Kira bedelinin ödenmemesi veya eksik ödenmesi halinde kiracının tahliyesinin talep edilebileceği üç yol mevcuttur. Öncelikle belirtmek gerekir ki birbirinden farklı kurallara ve sürelere tabi üç yoldan hangisinin tercih edileceği somut olayın özelliklerine göre alanında deneyimli bir İzmir kira avukatı yardımıyla değerlendirilmelidir. Oldukça teknik bir işleyişe ve kurallar çerçevesinde sürelere bağlı olan tahliye talebi usulüne uygun şekilde ve doğru sürelerde yetkili merciilere iletilmez ise kiraya veren açısından hak kayıplarına neden olabilecektir. Kira borcunun ödenmesi, kiracıya icra takibi, kiracı tahliyesi, kira avukatı konularında müvekkillerine avukatlık ve danışmanlık hizmeti vermektedir. Randevu talepleriniz için iletişim bölümünü kullanabilirsiniz.

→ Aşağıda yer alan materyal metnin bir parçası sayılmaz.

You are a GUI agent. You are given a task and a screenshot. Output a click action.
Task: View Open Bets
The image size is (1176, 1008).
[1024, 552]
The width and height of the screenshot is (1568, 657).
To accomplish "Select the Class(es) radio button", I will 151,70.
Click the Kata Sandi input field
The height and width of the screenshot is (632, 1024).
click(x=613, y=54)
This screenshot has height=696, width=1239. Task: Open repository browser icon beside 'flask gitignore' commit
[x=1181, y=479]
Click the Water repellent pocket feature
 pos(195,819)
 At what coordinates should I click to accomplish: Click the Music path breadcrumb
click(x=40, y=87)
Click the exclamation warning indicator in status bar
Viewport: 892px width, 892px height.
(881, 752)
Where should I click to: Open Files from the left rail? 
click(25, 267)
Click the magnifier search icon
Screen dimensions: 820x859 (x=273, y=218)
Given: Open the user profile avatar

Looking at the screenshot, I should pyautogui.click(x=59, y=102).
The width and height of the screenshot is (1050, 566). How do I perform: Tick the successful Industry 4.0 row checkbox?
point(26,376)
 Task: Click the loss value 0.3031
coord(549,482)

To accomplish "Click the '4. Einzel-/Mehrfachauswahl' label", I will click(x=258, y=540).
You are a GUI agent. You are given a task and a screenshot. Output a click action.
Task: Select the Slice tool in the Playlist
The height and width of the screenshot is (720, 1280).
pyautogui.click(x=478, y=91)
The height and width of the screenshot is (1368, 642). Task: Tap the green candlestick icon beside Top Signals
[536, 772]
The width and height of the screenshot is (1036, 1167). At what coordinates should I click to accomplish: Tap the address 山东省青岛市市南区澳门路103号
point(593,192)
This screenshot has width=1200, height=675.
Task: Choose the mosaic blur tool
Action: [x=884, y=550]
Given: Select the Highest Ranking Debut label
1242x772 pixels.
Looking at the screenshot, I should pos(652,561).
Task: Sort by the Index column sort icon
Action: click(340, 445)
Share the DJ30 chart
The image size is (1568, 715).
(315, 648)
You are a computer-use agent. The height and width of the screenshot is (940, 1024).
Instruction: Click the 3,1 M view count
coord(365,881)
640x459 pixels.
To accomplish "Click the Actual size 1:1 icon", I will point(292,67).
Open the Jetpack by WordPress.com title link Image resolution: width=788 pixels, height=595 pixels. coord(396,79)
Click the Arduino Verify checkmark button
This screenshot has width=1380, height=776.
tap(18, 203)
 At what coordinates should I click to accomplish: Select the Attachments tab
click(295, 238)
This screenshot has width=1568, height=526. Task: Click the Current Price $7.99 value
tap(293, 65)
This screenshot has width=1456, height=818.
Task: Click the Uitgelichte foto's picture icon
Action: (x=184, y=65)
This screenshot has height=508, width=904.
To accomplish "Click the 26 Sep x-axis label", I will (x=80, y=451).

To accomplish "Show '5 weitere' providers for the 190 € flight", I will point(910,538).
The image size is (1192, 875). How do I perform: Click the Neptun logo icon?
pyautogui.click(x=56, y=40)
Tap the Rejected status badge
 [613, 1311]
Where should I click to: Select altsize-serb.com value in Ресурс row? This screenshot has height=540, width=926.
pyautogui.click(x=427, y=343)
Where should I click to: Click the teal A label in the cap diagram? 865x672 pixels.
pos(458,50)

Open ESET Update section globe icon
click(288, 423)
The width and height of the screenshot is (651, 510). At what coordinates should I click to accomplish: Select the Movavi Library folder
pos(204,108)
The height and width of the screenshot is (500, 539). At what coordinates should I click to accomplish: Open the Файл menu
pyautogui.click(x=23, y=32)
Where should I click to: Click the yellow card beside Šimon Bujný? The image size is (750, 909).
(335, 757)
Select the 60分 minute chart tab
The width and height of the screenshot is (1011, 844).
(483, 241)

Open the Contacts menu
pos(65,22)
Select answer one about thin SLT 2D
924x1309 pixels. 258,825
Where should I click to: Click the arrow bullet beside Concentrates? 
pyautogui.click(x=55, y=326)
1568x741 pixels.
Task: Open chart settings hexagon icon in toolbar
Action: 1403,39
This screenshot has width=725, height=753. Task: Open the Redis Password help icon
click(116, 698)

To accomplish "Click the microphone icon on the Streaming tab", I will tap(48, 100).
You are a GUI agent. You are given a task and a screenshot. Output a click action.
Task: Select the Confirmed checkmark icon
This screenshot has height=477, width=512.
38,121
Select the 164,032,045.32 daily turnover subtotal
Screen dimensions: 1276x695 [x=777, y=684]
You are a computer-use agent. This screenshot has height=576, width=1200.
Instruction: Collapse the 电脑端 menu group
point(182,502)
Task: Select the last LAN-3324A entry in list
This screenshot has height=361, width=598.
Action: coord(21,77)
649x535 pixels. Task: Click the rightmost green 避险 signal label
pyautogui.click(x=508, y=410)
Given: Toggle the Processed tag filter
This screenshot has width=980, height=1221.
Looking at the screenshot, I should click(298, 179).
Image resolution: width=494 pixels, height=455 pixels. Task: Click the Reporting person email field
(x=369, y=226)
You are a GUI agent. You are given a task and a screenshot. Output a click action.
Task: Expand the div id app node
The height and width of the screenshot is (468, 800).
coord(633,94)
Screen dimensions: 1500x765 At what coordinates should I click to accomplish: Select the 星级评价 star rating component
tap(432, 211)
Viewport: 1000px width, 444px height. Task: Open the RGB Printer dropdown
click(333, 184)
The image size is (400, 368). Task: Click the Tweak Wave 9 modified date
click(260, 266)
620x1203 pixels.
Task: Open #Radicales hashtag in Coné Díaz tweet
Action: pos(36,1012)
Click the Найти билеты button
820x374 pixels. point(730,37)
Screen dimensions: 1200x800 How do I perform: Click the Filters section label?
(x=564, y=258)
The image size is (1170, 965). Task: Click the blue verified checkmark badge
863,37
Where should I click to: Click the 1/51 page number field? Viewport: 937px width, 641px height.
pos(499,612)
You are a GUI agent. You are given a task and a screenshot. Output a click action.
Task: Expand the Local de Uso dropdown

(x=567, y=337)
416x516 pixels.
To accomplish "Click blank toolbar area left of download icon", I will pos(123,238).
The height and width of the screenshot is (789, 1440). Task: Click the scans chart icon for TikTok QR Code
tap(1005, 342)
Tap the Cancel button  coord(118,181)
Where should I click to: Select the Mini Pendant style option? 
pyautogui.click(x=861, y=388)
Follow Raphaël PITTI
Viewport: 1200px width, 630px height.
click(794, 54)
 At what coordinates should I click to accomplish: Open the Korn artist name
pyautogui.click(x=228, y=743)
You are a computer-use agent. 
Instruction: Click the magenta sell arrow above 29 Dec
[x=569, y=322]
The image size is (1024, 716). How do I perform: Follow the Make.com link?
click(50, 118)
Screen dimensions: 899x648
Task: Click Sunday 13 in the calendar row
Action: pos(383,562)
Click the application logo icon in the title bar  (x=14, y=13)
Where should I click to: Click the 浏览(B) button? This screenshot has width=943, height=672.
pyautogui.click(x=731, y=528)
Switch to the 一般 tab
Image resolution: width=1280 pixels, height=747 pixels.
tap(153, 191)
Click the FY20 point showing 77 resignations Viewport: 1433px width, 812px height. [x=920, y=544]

İki Haklı İhtarın Kiracıya Yöneltilmiş Olması Hali
İki haklı ihtar neticesinde kiraya verenin tahliye talebinde bulunabileceği bu yol TBK 352/2’ de düzenlenmiştir. Kira sözleşmesi bir yıldan kısa süreli ise bu süre içerisinde,
- 1 yıllık kira sözleşmelerinde yani henüz kira sözleşmesinin ilk yılında o yıl içinde,
- 1 yıl aşılmışsa, her bir kira yılı için o dönem içerisinde
Kiracıya kiranın ödenmemiş olmasından sebep iki ayrı kira bedeline ait iki farklı ihtarın çekilmiş olması aranmaktadır.
İhtarnamede kiracıya kiranın ödenmesi ihtarı ile ödenmediği taktirde tahliye davası açılacağı ihtar edilir. İki haklı ihtarı içeren kira döneminin sonunda 1 aylık süre içerisinde tahliye davası açılabilir. Kanunen kiraya verene tanınan bu 1 aylık süre içerisinde tahliye davasının açılmaması halinde yeni kira dönemi yürürlüğe girecektir. Bu süre kiraya veren için hak düşürücü niteliktedir.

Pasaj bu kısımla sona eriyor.